It could easily have been titled "There are four people in this marriage..." Husband, wife, husband's brother and wife's gay best friend. (And I suppose you could add the priest and the mother-in-law!)
Husband and wife are childless; his fault we learn. For not only is Ignacio sterile he insists on having sex only on Saturdays. He and Zoe inhabit a house which screams repressed homosexuality, though at first it's unclear whether we are to blame the dueño or the director for this nudge nudge wink wink location.
We sympathise with Zoe largely because she is stylish and beautiful. Put a plainer woman in the same role and the tone would be radically altered. Other than her out-of-the-closet friend Bruno she has what she feels is a soul mate in the person of Igancio's slightly sociopathic and Bohemian brother Gonzalo, a painter and all-round gorro.
Ignacio loves Zoe but his interests appear to lie elsewhere, so we know that the neglected wife is going to end up in the sack with the less responsible sybling, and will of course end up pregnant to boot.
The trouble is that the deeper and darker moral ambiguity in this tale is ultimately only hinted at, while the emotional intensity of it all is strangely muted. We end up with what feels like one of those made-for-TV/based on a true story-type conclusions which seems to pack a rather simplistic message. Zoe and Ignacio have reached a new open and honest plateau in their marriage, having in effect gone about adoption the hard way and fessed up to their need for extra-curricular activities. Meanwhile the padre novelero (played by Chilean pop star Beto Cuevas) and selfish Gonzalo will continue to believe that a higher deception has been committed.
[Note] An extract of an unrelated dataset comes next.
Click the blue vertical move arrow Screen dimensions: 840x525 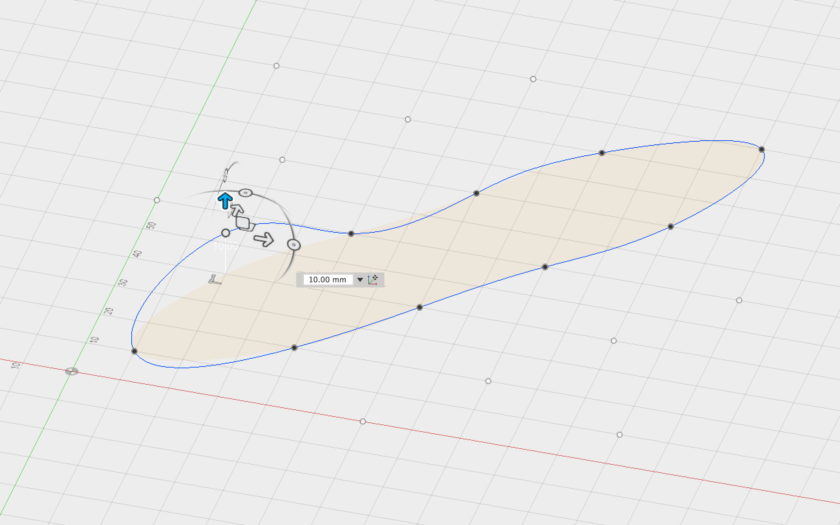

Other than that, what is the moral of the tale here? Don't trust a woman who has a gay best friend or a man who wears two pairs of socks?
There's one more significant problem here. The central trio, all supposed to be Mexican, are played by a Peruvian, a Colombian and an Uruguasha. In this respect Manolo 's Gonzalo is the most grating, because his contributions to the dialogue seem to have been penned by someone who has just completed Habla Mexicano...for dummies.
Indeed, I think I myself could knock up an online Mexispeak generator which would randomly emit phrases in a more coherent and convincing way than the painter does in this film: "La neta buey...pinche putito...este vestido es bien chido...ayyyy cabrón...no maaaames..." etc.
Oddly enough the title of Bayly's novel suggests that the story was originally recounted by Gonzalo. On film Zoe's dilemmas are most obviously at the forefront, but the situation is rather jarringly presented as everyone's and no-one's to solve, while retaining some of the baked-in homophobia and misogynism that would have had to suffuse a first-person narrative from the perspective of the brother.